**GIVEN PASSAGE**
XIII Sukma Games
- Host city: Malacca
- Motto: Harmoni dan Cemerlang (Harmony and Excellence)
- Teams: 15
- Athletes: 9237
- Events: 33 sports
- Opening: 12 June
- Closing: 19 June
- Opened by: Mohd Khalil Yaakob Yang di-Pertua Negeri of Malacca
- Main venue: Hang Jebat Stadium
- Website: 2010 Sukma Games

= 2010 Sukma Games =

Multi-sport event in Malacca, Malaysia

The 2010 Sukma Games, officially known as the 13th Sukma Games, was a Malaysian multi-sport event held in Malacca from 12 to 19 June 2010. Host Malaccan swimmer J. Karthik and Federal Territorian swimmer Chan Kah Yan were announced as the Best Sportsman and Best Sportswoman of the event, respectively.

== Development and preparation ==

=== Venues ===

The 13th Sukma Games had 29 venues for the games. 23 in Melaka Tengah, 4 in Alor Gajah and 2 in Jasin.
| District | Competition Venue | Sports |
| Melaka Tengah | Hang Jebat Sports Complex |
| Hang Jebat Stadium | Athletics, Football, Opening and closing ceremonies |
| Hang Jebat Aquatic Centre | Aquatics (Diving, Swimming) |
| Squash Stadium | Squash |
| Equestrian Centre | Equestrian |
| Lawn bowls Complex | Lawn bowls |
Melaka International Trade Centre
| Hall A | Pencak silat |
| Hall B | Sepak takraw |
| Hall C | Netball |
Other
| Historical Malacca City Council Sports Complex | Shooting |
| Bistari Mini Stadium Ayer Keroh | Badminton |
| Hang Tuah Stadium | Football |
| Tun Fatimah Stadium | Football |
| Melaka International Bowling Centre, Hang Tuah Jaya | Bowling |
| Puteri Beach, Tanjung Kling | Volleyball (Beach) |
| Ayer Keroh High School | Weightlifting |
| Ayer Keroh Golf Club | Golf |
| Batu Berendam Sports Complex | Fencing, Judo, Kabaddi |
| Hang Jebat Sailing Centre | Sailing |
| Kampung Gelam Petanque Court, Tanjong Gelam | Petanque |
| Bukit Serindit | Cycling |
| Hang Tuah Jaya Tennis Court | Tennis |
| Bukit Serindit Historical Malacca City Council Hall | Basketball |
| Historical Malacca City Council Hockey Stadium | Hockey |
| Alor Gajah | Universiti Teknikal Malaysia Melaka | Football, Archery, Table tennis, Wushu |
| University College of Islam Melaka | Volleyball (Indoor) |
| National Youth Skills Institute | Karate, Silambam |
| Durian Tunggal Reservoir | Canoeing |
| Jasin | Merlimau Polytechnic | Gymnastics, Rugby |
| Alamanda Hall | Boxing |

==Marketing==
===Logo===

Tuah, the Mousedeer, the Official Mascot of the games.

**REQUIRED ACTIONS**
1 > In the 2010 Sukma Games text, which venue hosted the opening and closing ceremonies?
2 > Resume the 2010 Sukma Games article after its final line about the mascot and keep writing.

**RECORD EXCERPTS**
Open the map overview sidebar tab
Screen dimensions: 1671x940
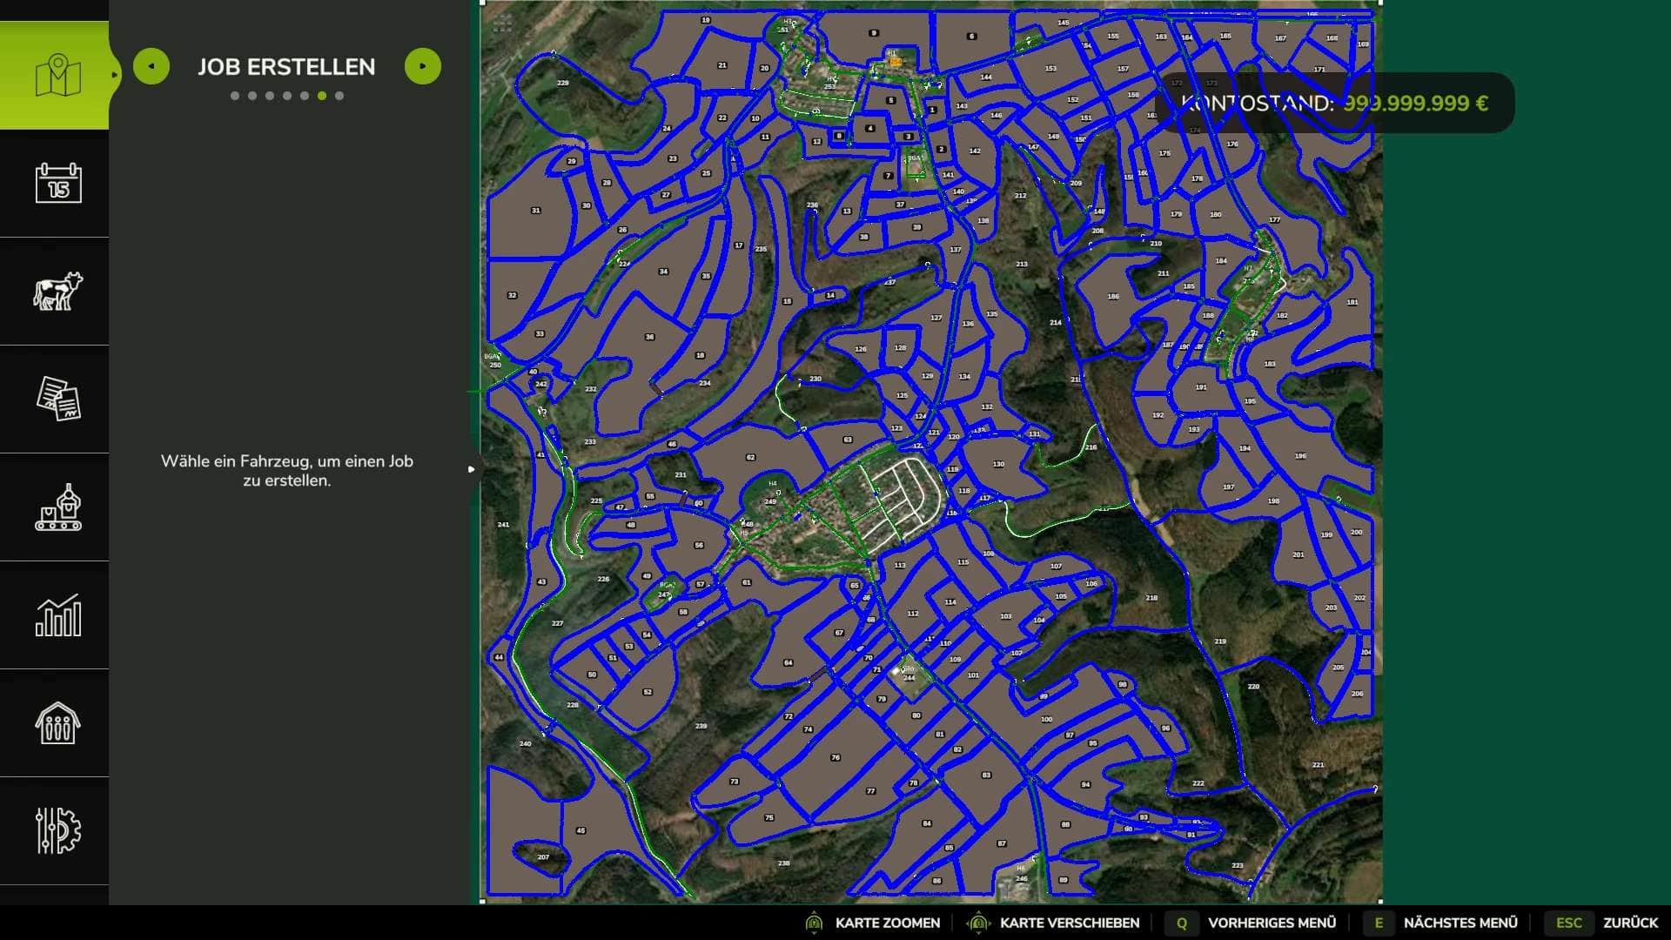coord(57,76)
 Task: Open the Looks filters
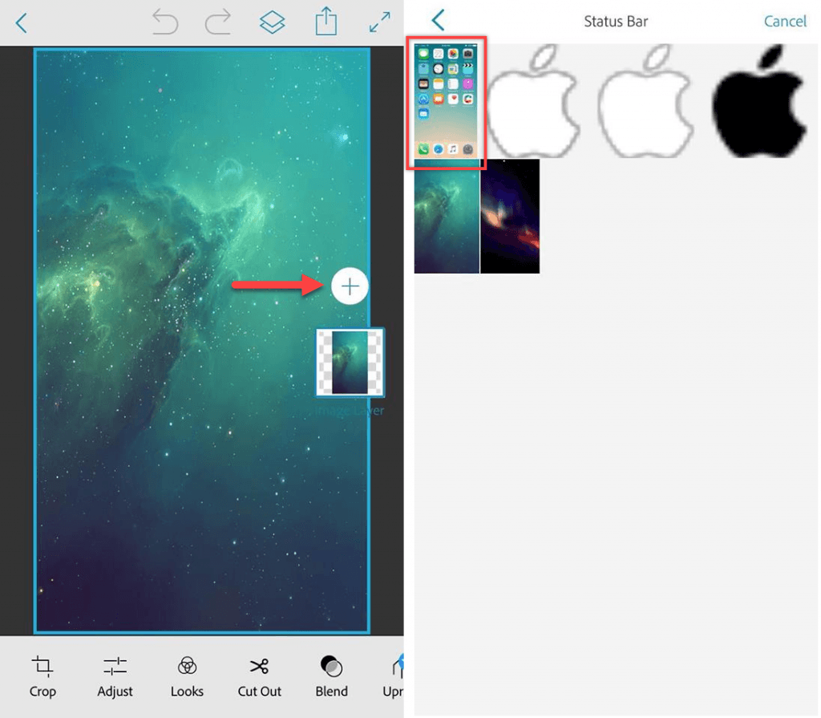[x=187, y=675]
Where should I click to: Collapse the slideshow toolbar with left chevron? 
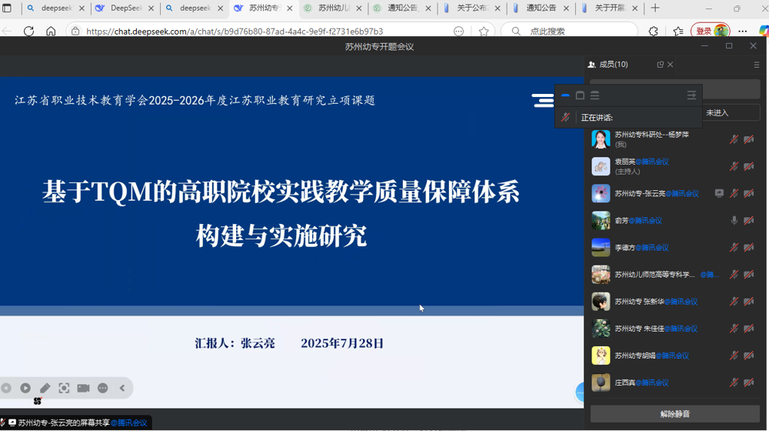pos(122,388)
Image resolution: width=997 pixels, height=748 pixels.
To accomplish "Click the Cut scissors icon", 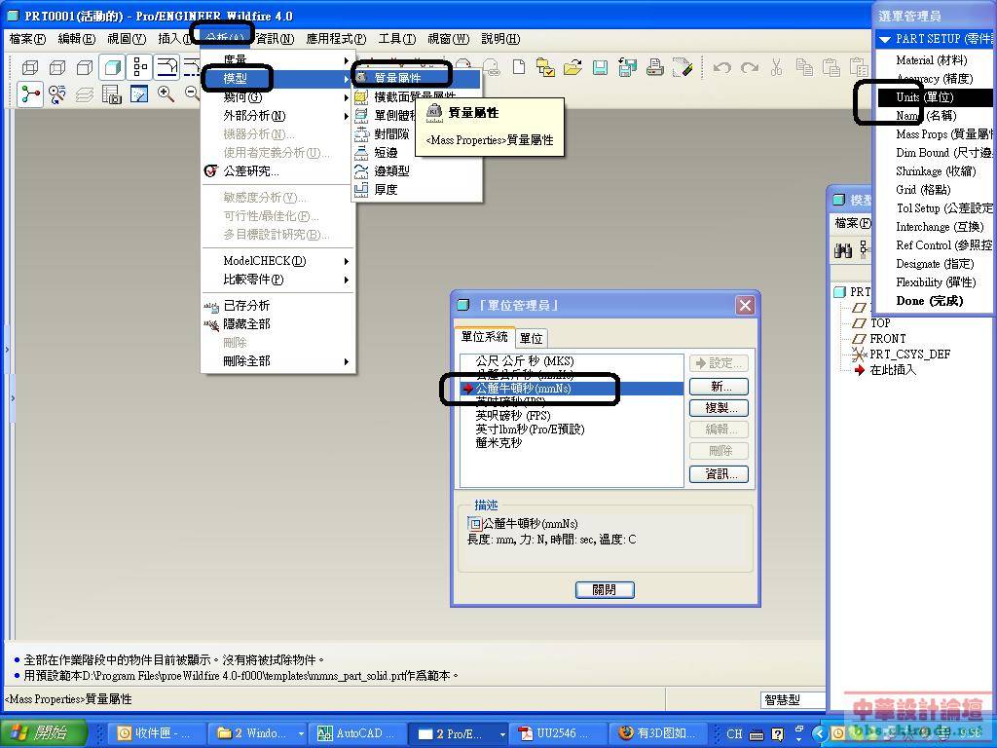I will click(x=776, y=67).
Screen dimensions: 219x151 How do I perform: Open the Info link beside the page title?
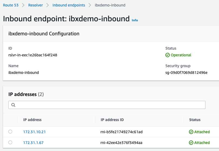[x=135, y=20]
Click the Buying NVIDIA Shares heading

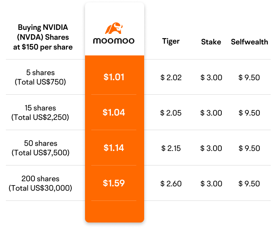click(43, 38)
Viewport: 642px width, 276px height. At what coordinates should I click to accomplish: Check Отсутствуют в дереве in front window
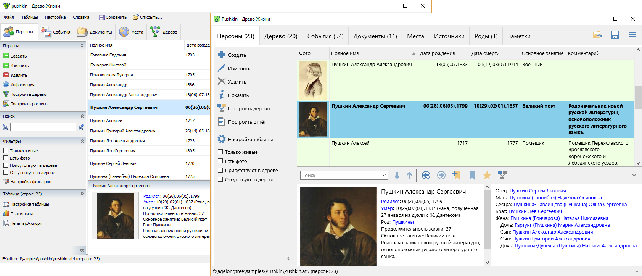[220, 179]
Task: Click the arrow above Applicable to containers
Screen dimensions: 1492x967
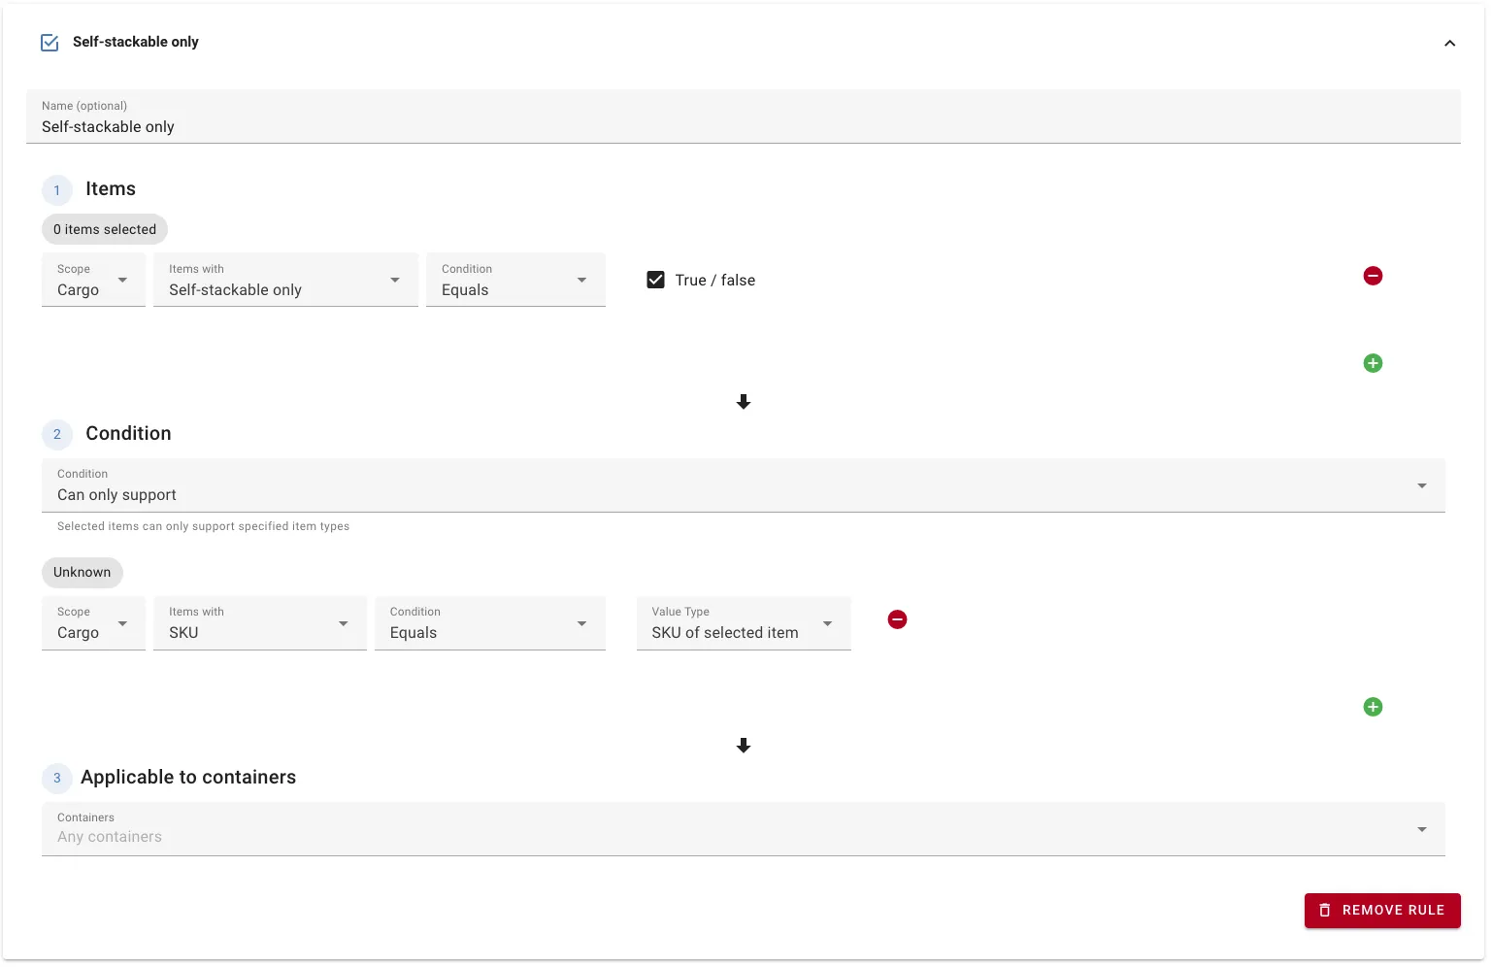Action: click(x=744, y=746)
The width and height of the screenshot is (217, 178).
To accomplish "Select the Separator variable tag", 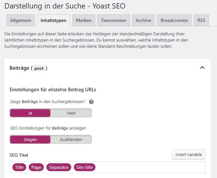I will tap(59, 167).
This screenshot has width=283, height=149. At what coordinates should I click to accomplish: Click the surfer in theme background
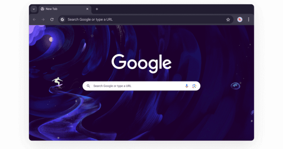(57, 82)
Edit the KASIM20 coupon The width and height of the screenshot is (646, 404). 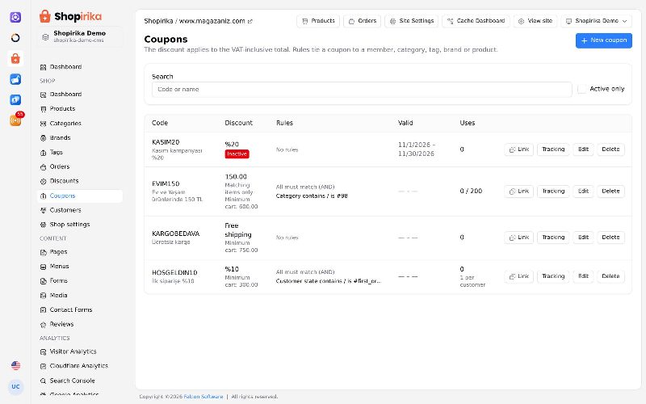583,149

**ANSWERS FOR THE EXERCISE**
1 > Hang Jebat Stadium

2 >
The logo of the 2010 Sukma Games is an image of a mousedeer, the state animal of Malacca. The colours of Red, Yellow, Blue and White represent Malacca, the host state of the games. The mousedeer's jumping movement represents the athletes' activeness and fitness. The red and blue lines that form the shape of the mousedeer represent the confidence of the organiser in hosting the games and the rousing atmosphere of the games. Overall, the logo's triangular pattern represents the dynamic movement of the athletes and their aspirations in reaching excellence.

===Mascot===
The mascot of the 2010 Sukma Games is a chevrotain (or mousedeer) named Tuah, which was named after the warrior, Hang Tuah of the Malacca Sultanate. The mascot's name Tuah also means luck in Malay, which represents the luckiness of Malacca as the host of the 2010 Sukma Games. It is said the mousedeer is the state animal of Malacca, an extant species are found in forests in Southeast Asia. According to Malay folktale, it is an animal that eliminates Parameswara's hunting dog down the river of Malacca nearby the tree where he shed while just fled from Palembang, Srivijaya after the Srivijaya Kingdom's fall. The adoption of the mousedeer as the games' mascot is to relate its agility, bravery and the intelligence character to that of the athletes participating at the games.

== The games ==

===Participating states===

- Johor (546 athletes)
- Kedah (536 athletes)
- Kelantan (284 athletes)
- Malacca (host) (662 athletes)
- Negeri Sembilan (496 athletes)
- Pahang (500 athletes)
- Penang (435 athletes)
- Perak (601 athletes)
- Perlis (197 athletes)
- Sabah (510 athletes)
- Sarawak (650 athletes)
- Selangor (638 athletes)
- Terengganu (625 athletes)
- Federal Territory (629 athletes)
- Brunei (110 athletes)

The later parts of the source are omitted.